EXERCISE OBJECTIVE
Every record listed below should be copied exactly.

Start of Block

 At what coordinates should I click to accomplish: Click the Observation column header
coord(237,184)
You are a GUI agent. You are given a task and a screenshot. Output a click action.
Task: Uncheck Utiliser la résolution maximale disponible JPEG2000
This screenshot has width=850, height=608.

End of Block

OUTPUT
 At what coordinates should I click to accomplish: Click the Observation column header
coord(237,184)
You are a GUI agent. You are given a task and a screenshot. Output a click action.
Task: Uncheck Utiliser la résolution maximale disponible JPEG2000
This screenshot has width=850, height=608.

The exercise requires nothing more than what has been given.